Your task:
Going from the line that contains "Service Center (848, 63)" to the last line of the material below, repeat every line exactly.

Records provided:
+===+
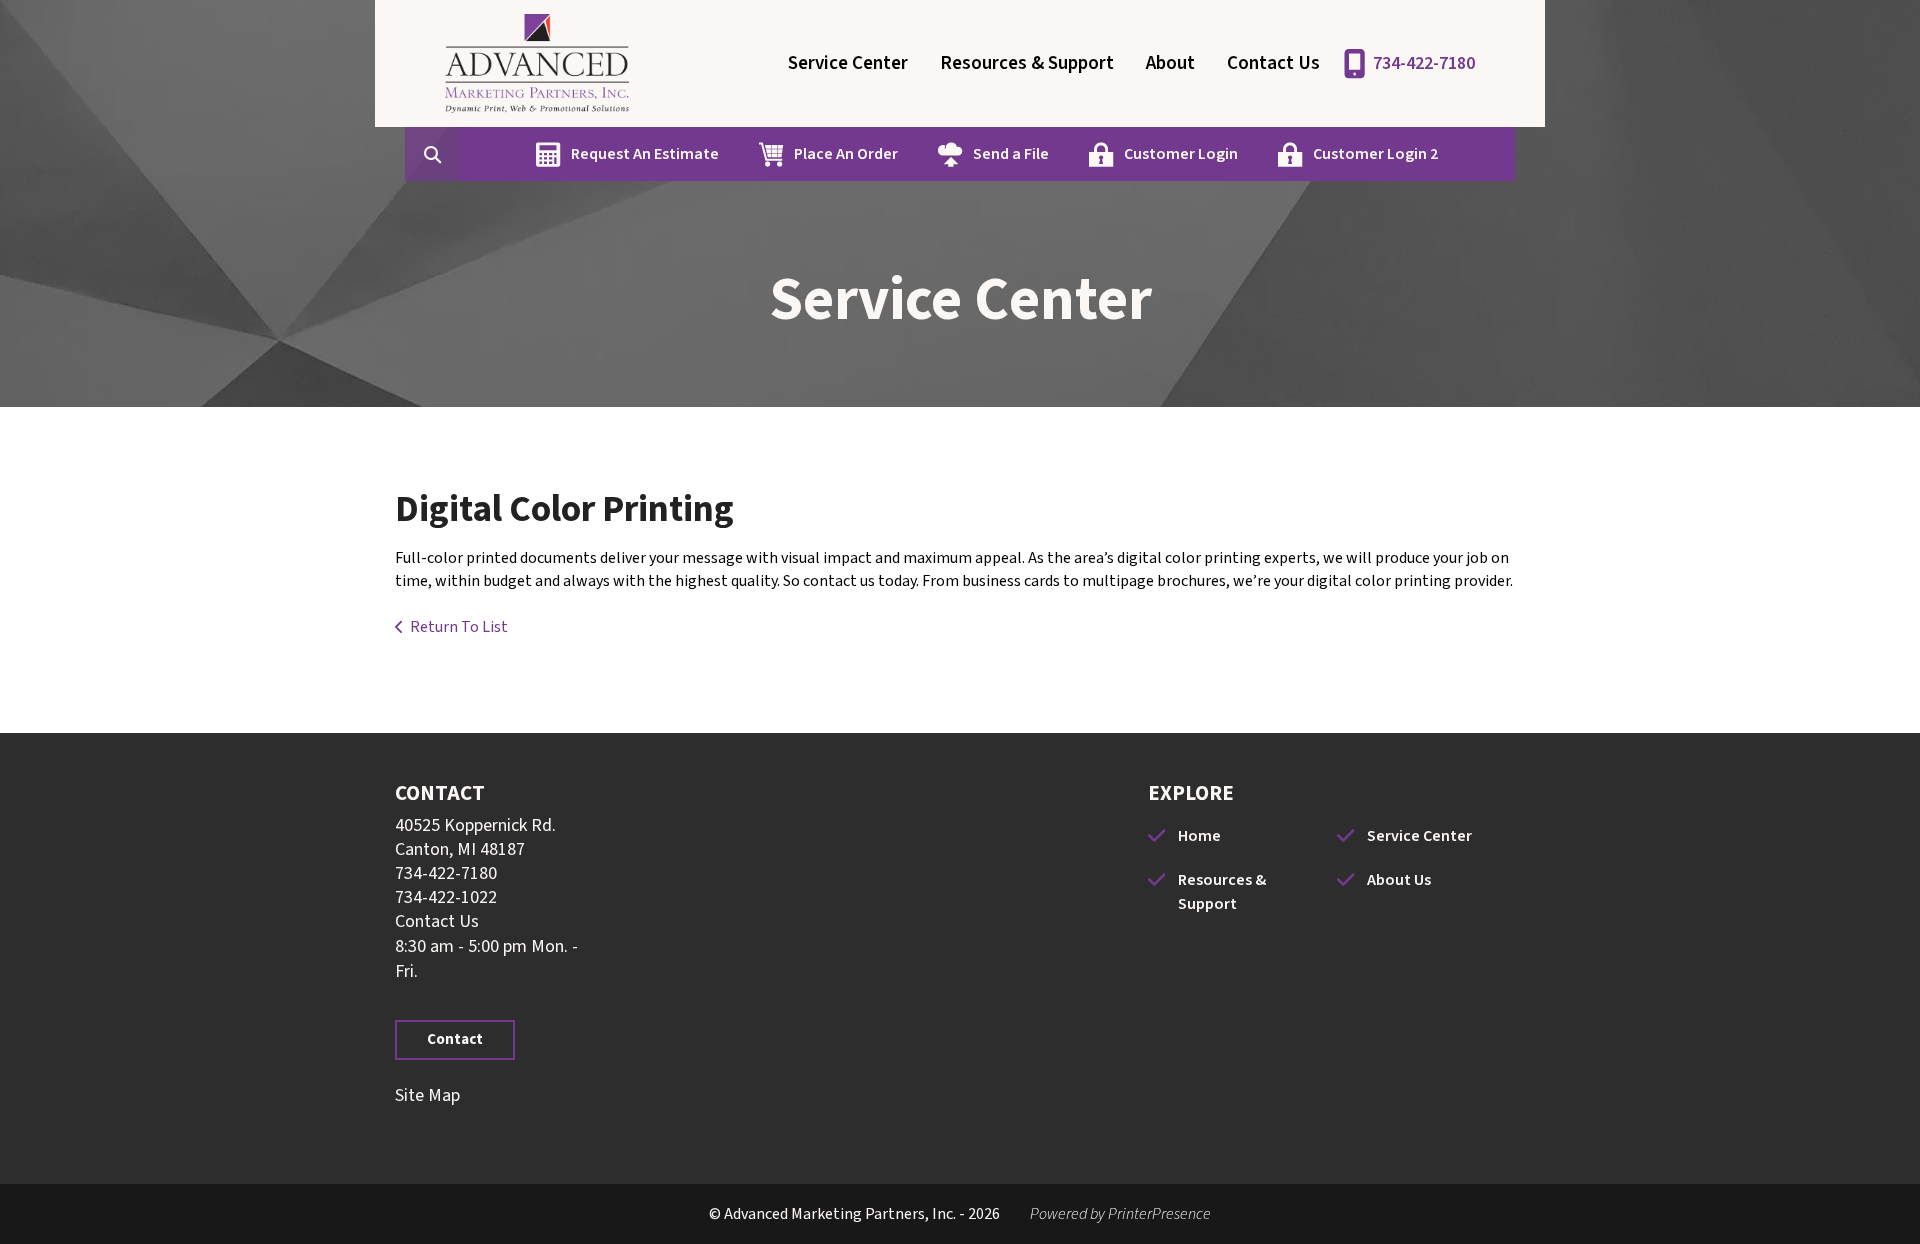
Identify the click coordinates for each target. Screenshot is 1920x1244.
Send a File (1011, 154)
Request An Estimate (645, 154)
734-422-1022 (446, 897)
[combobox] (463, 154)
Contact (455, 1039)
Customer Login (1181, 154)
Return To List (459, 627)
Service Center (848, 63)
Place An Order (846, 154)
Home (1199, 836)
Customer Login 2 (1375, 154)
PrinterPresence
+===+
Written solution:
Service Center (848, 63)
Place An Order (846, 154)
Home (1199, 836)
Customer Login 2 (1375, 154)
PrinterPresence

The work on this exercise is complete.